▶ **Exercise aim**
Copy each line of the records below that has "computer" in it.

▶ **Exercise materials**

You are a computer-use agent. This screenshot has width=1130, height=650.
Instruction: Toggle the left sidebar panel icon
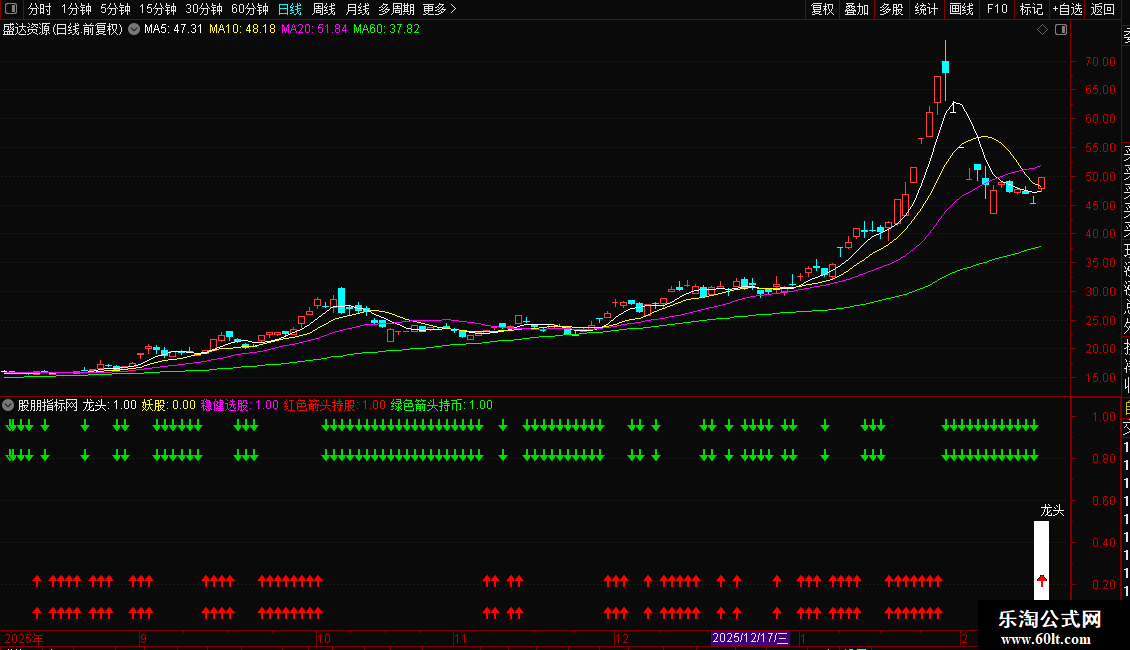point(10,9)
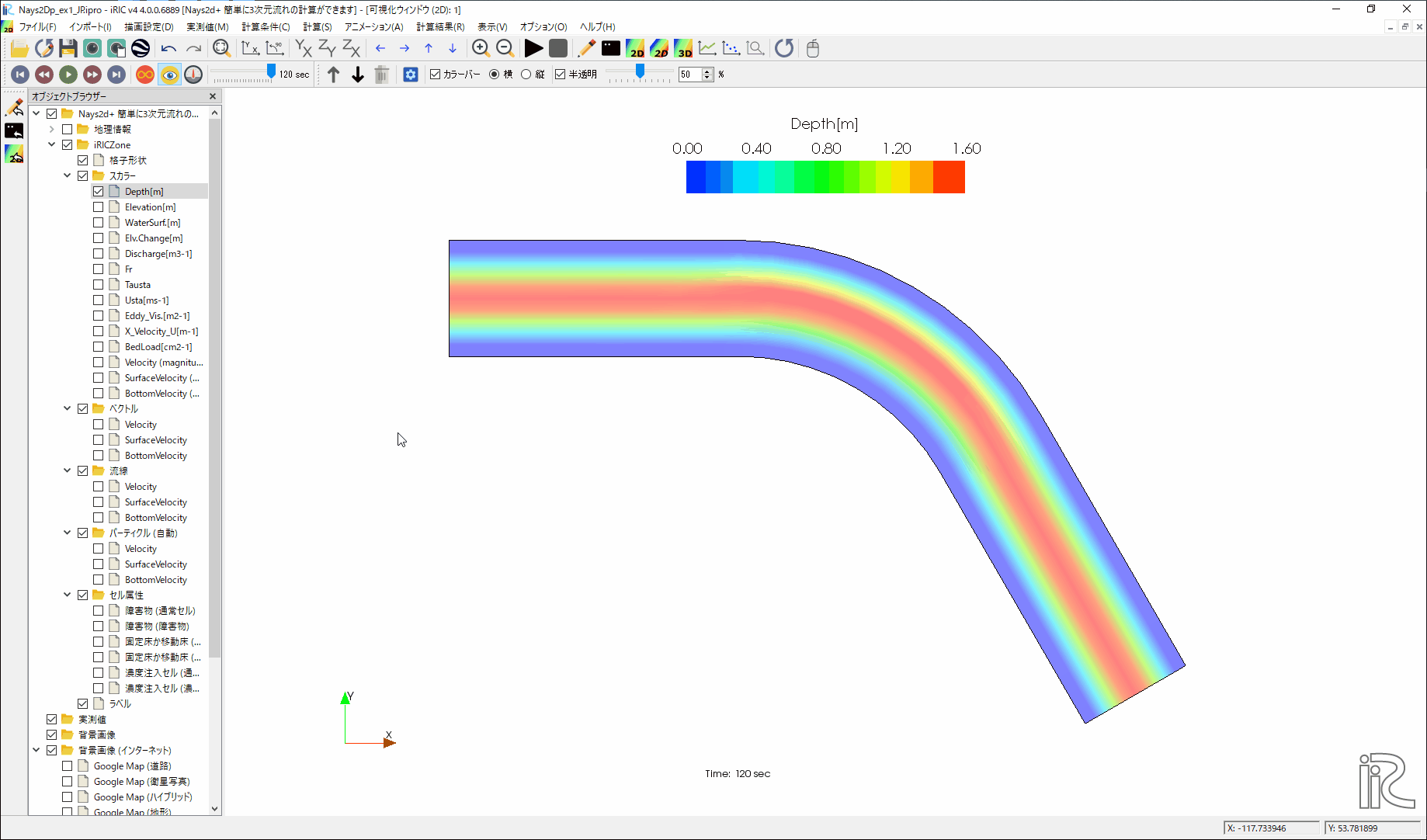Jump to the first animation step
Viewport: 1427px width, 840px height.
(21, 75)
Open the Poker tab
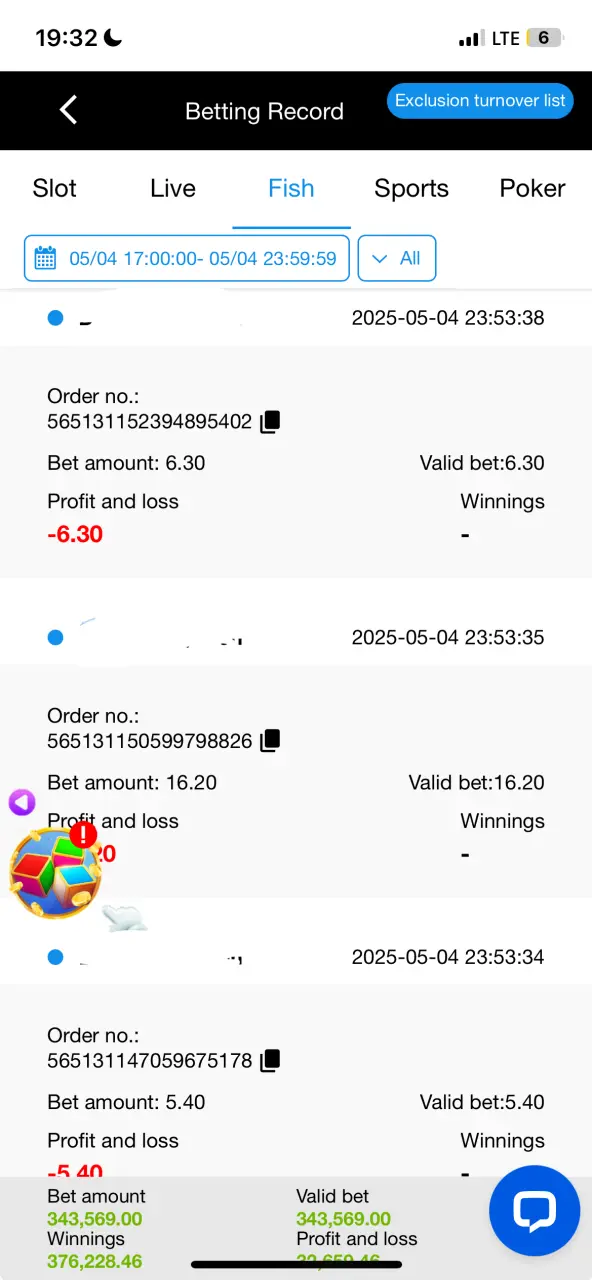The width and height of the screenshot is (592, 1280). tap(532, 188)
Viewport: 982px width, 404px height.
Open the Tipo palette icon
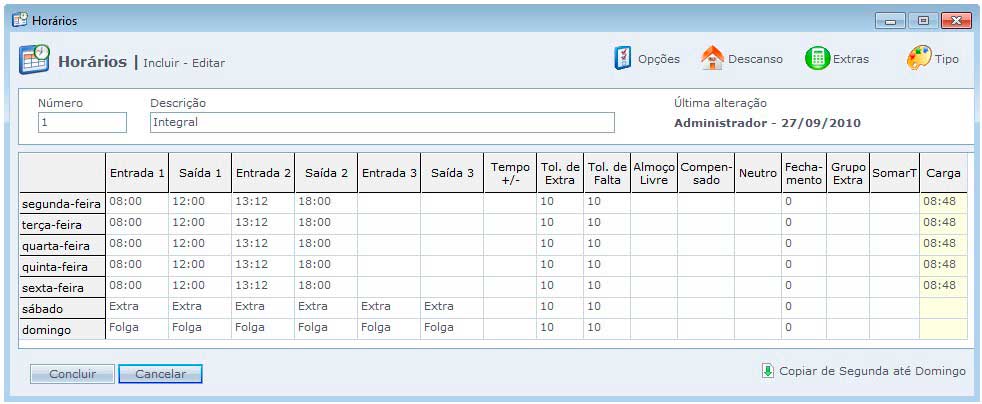click(x=918, y=59)
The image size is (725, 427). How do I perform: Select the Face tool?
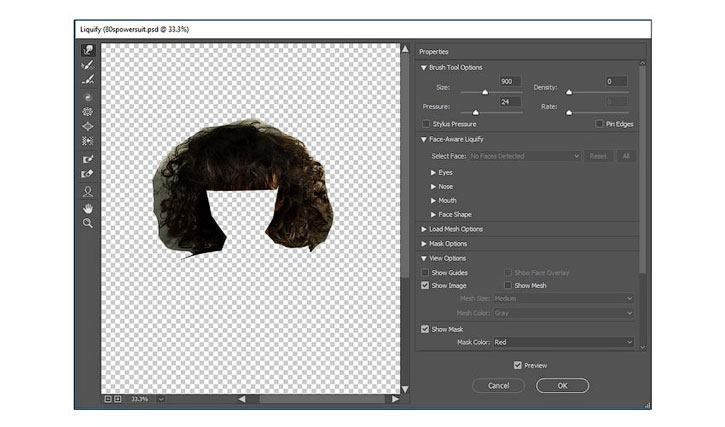(x=88, y=192)
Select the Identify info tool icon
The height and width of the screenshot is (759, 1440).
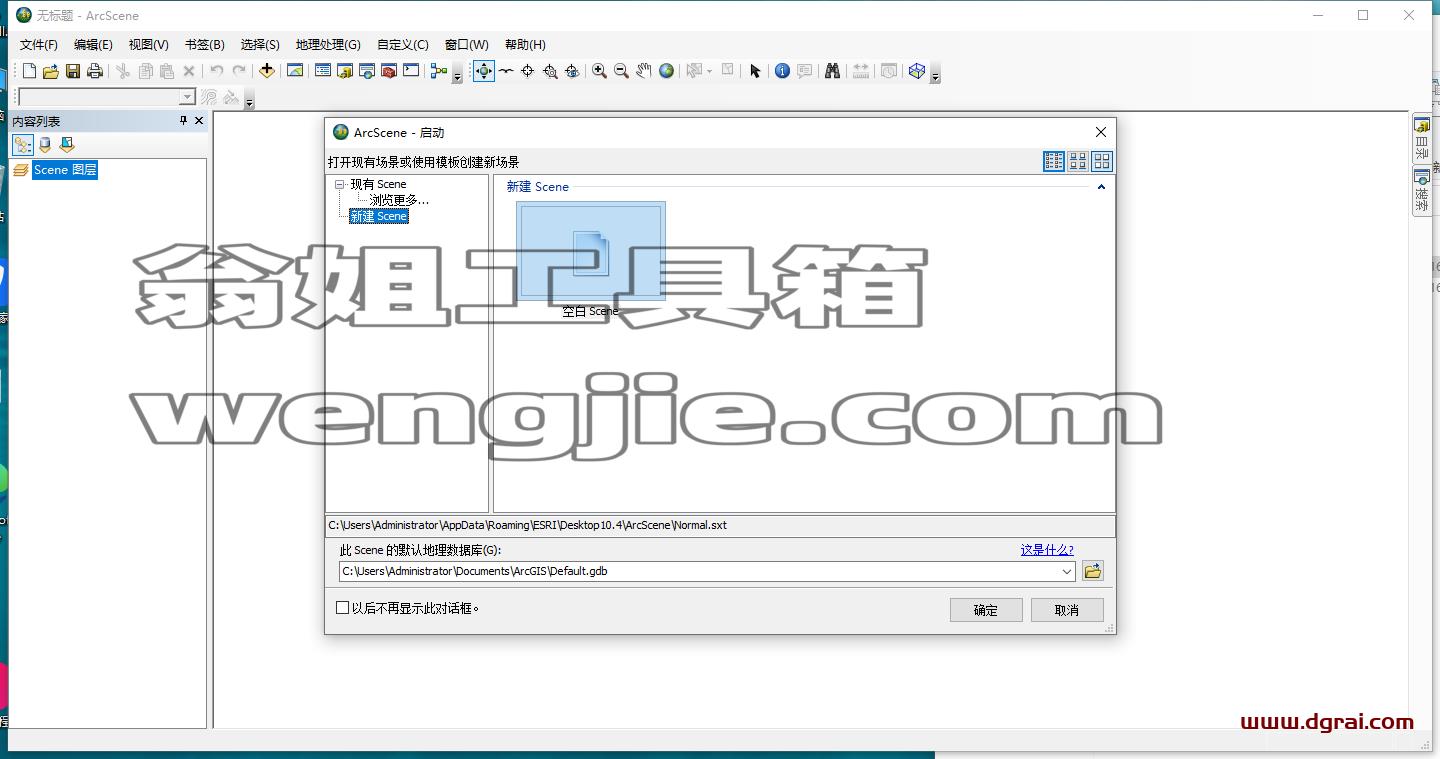click(x=782, y=71)
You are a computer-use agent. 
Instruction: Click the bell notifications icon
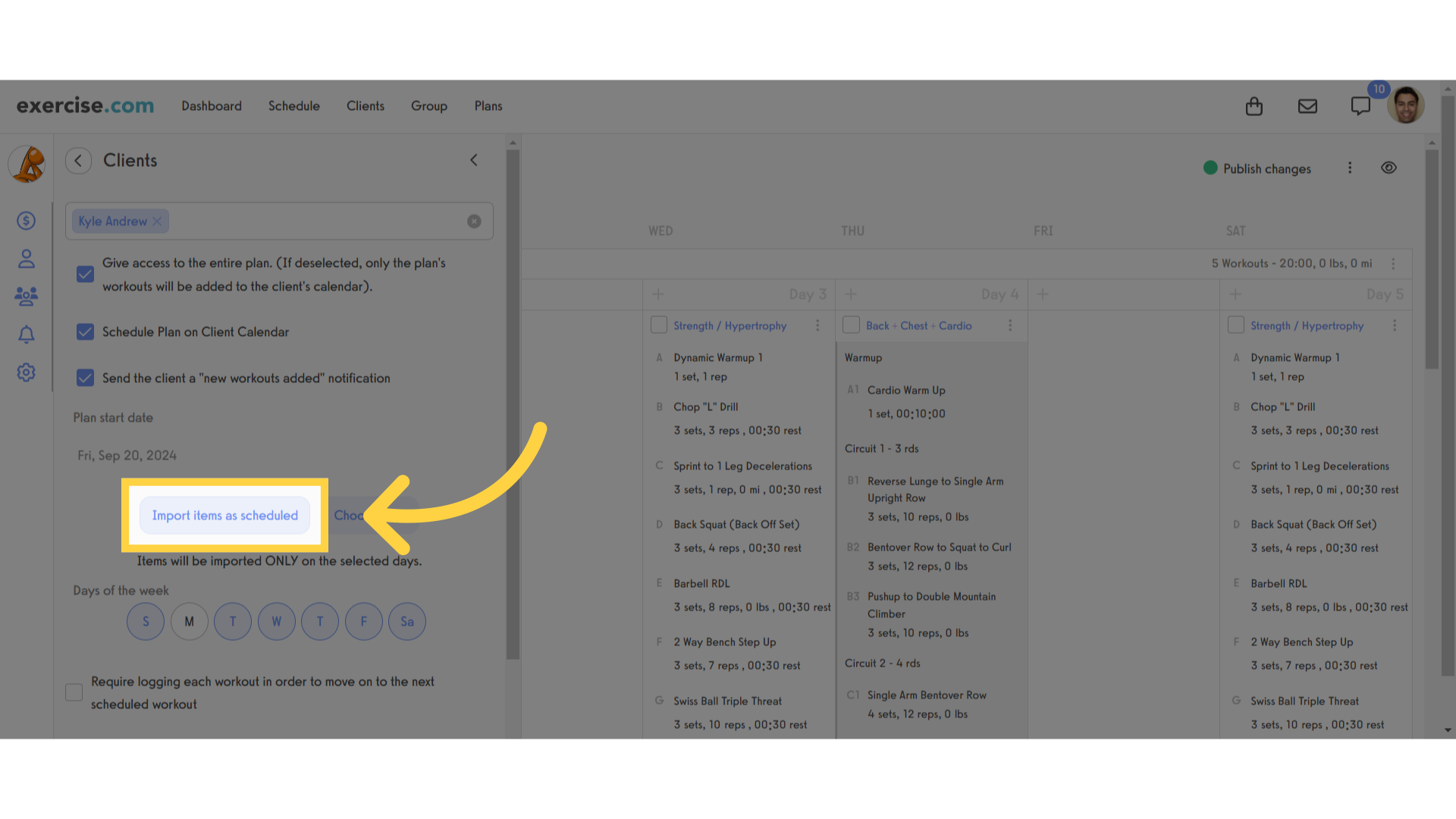pos(27,334)
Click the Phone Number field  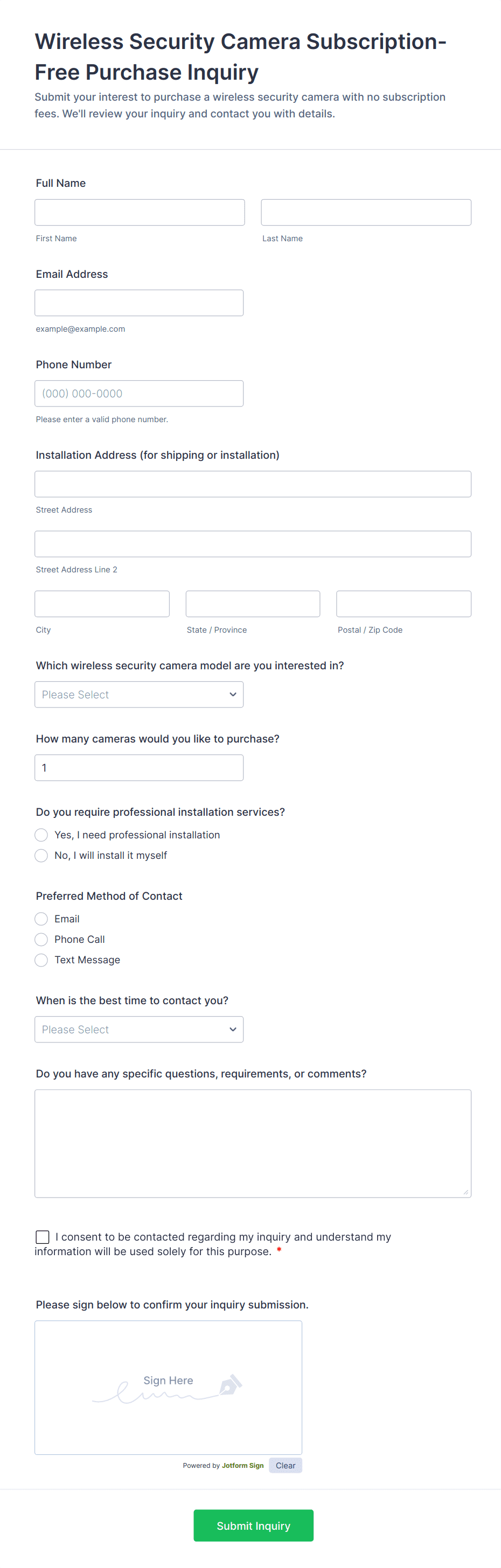point(139,394)
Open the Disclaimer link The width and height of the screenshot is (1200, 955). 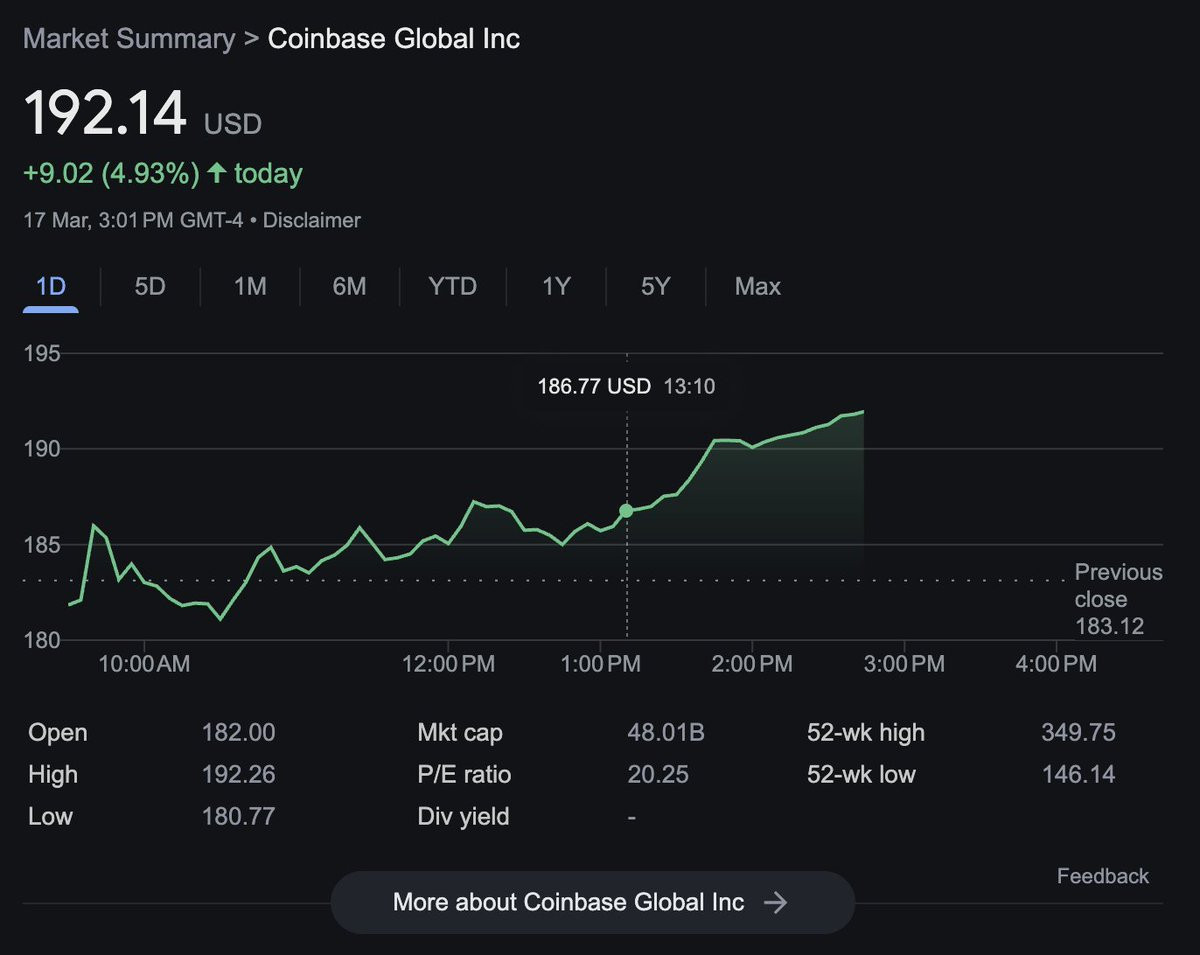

▶ **Response for this exercise**
You are a computer-use agent. This screenshot has width=1130, height=650.
You are a computer-use agent. 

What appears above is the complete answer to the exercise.